◆ Given instruction
Format the lines in the records from the line with "Where should I click to: Sort" to the line with "Action: [1018, 554]", both included, as a numbered list without blank lines. Leave the pictures out.

◆ Data entries
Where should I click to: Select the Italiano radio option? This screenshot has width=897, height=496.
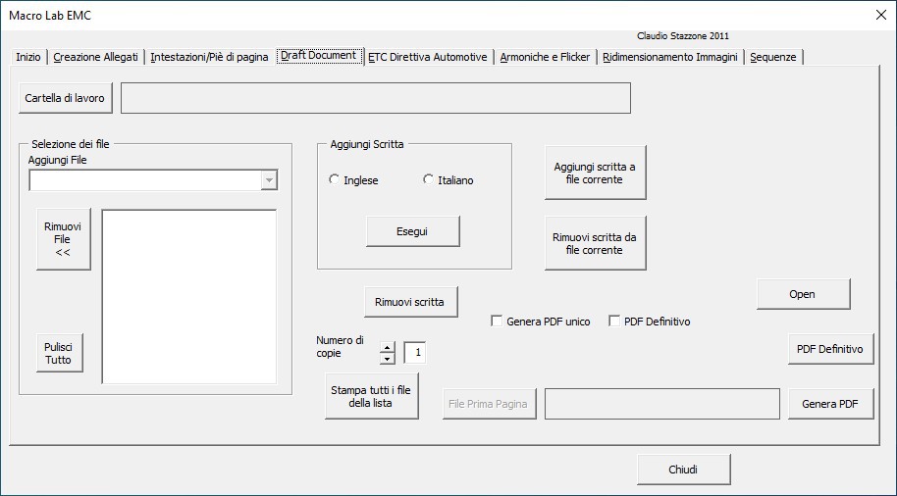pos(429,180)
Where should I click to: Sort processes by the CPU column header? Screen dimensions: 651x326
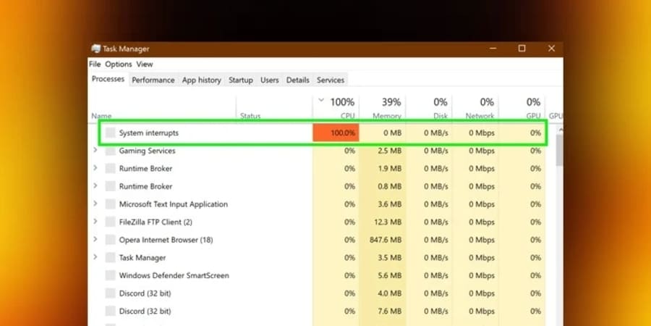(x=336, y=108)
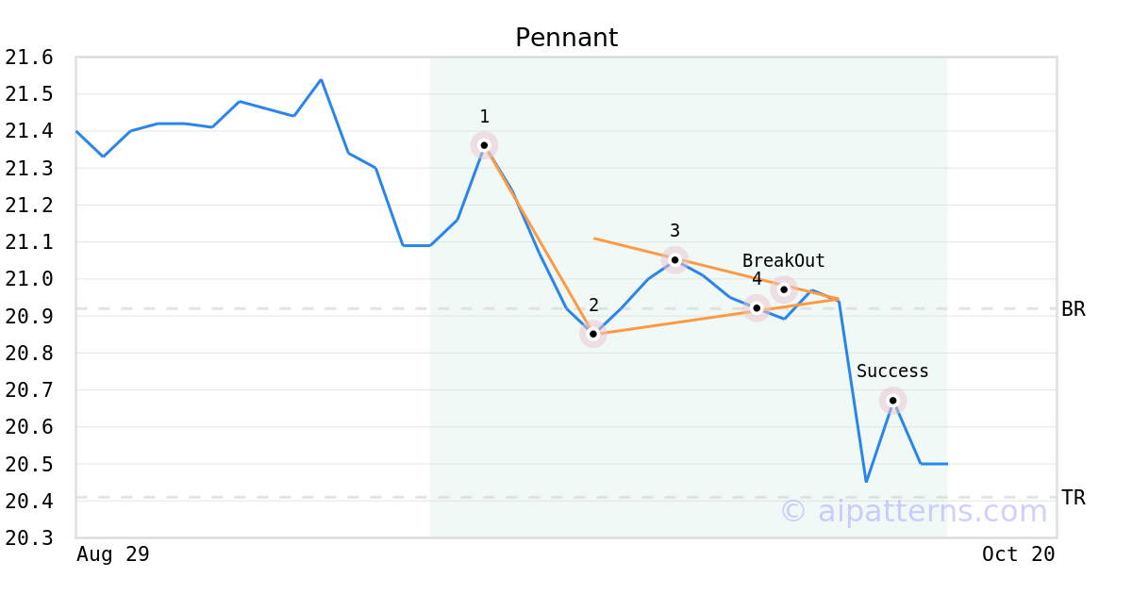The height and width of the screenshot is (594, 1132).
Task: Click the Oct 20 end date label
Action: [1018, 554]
* * *
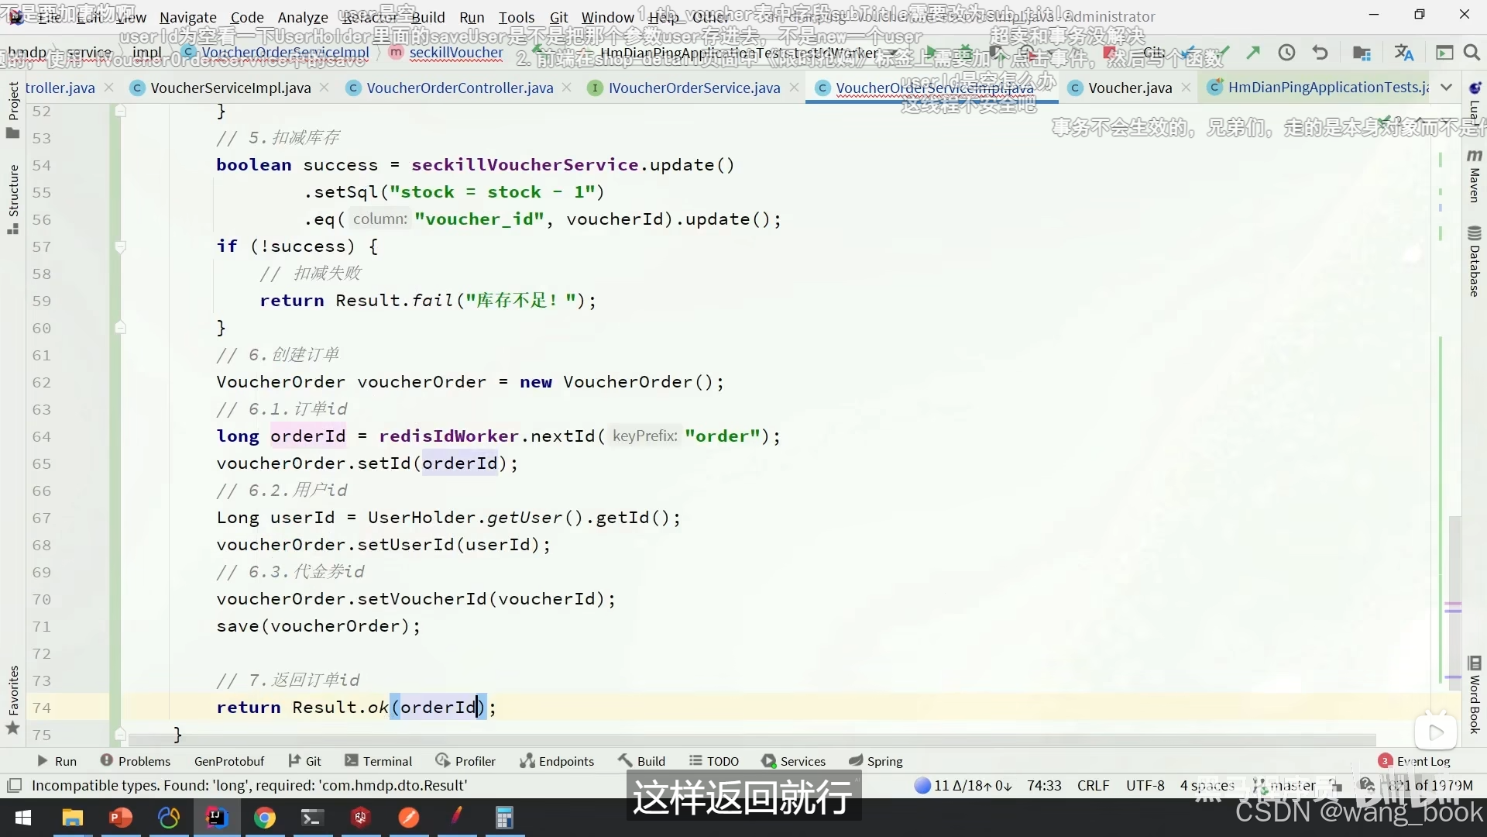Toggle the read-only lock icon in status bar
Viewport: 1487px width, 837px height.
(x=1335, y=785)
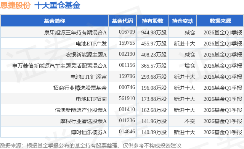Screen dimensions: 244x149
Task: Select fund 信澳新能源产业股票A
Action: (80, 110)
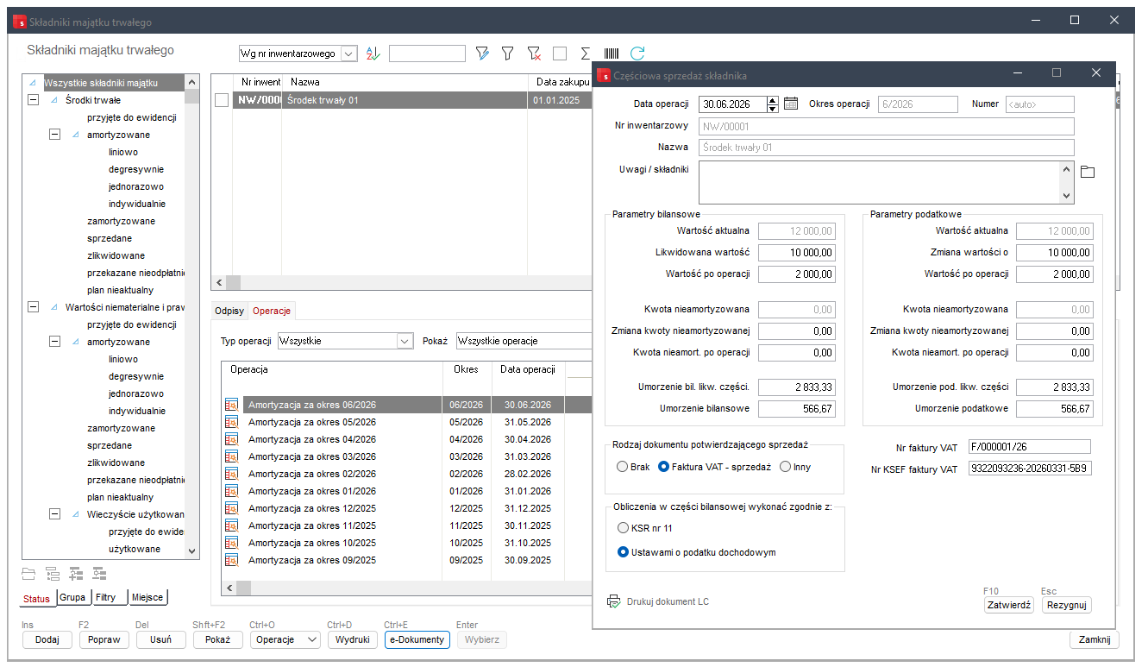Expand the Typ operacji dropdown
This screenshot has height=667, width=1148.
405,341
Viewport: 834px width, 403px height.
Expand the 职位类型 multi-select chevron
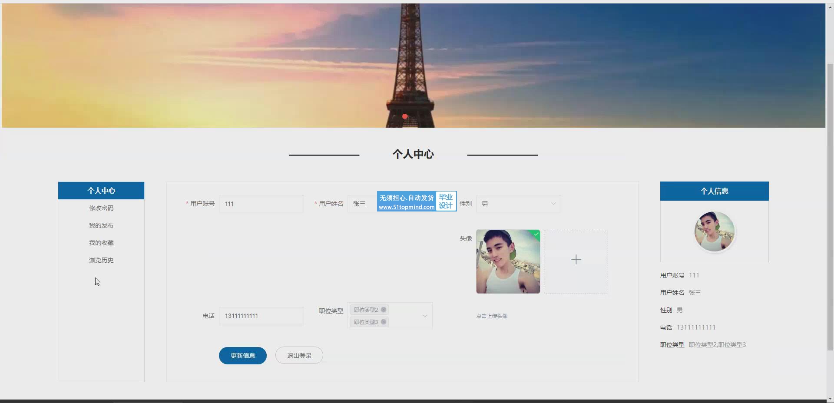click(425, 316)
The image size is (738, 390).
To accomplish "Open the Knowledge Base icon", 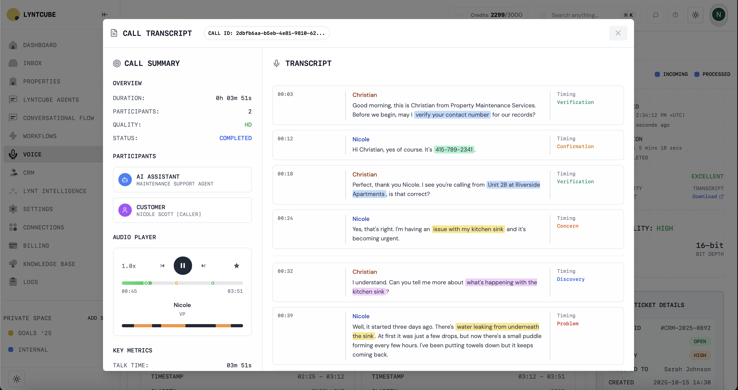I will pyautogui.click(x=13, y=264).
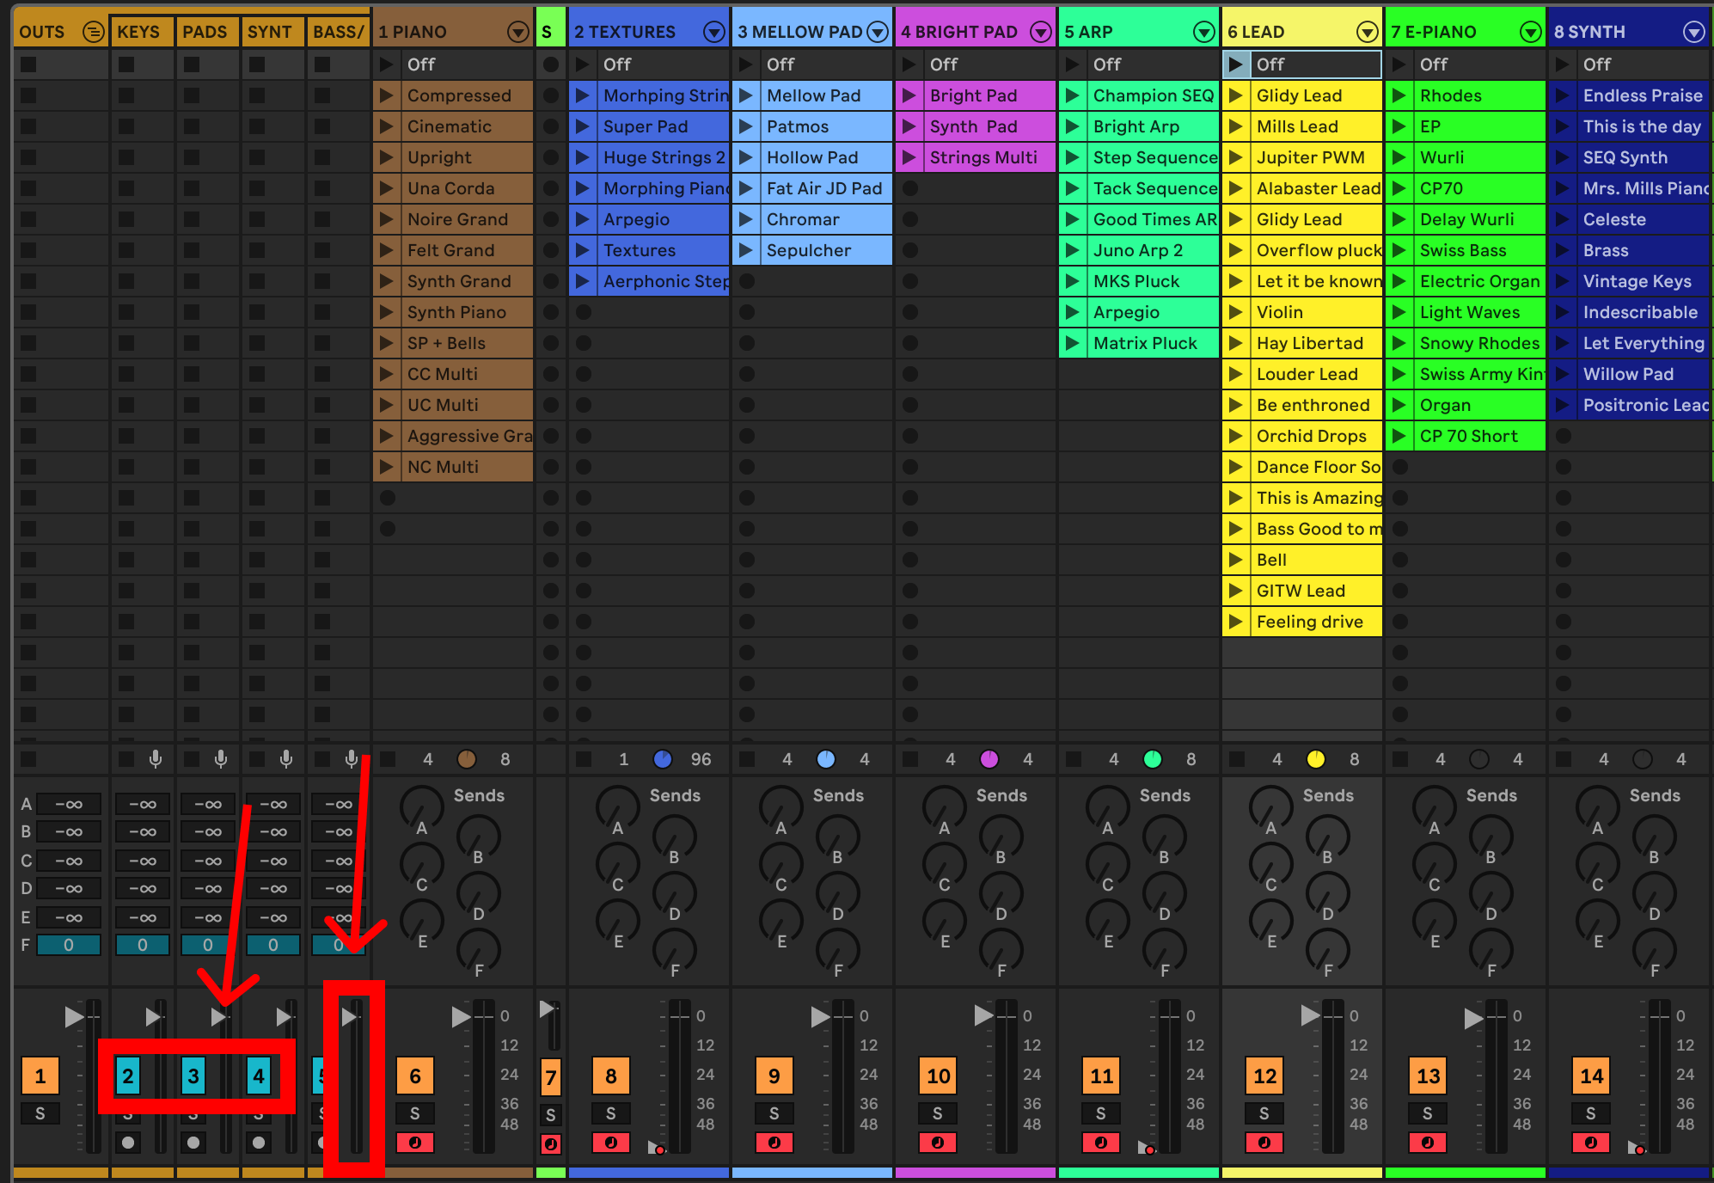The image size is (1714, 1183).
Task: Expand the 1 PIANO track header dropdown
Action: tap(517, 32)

◆ Task response
1. Where should I click to: Sort processes by the CPU column header? Screen dimensions: 651x326
2. (x=336, y=108)
3. The height and width of the screenshot is (594, 1132).
4. Task: Click the Oct 20 end date label
5. Action: [1018, 554]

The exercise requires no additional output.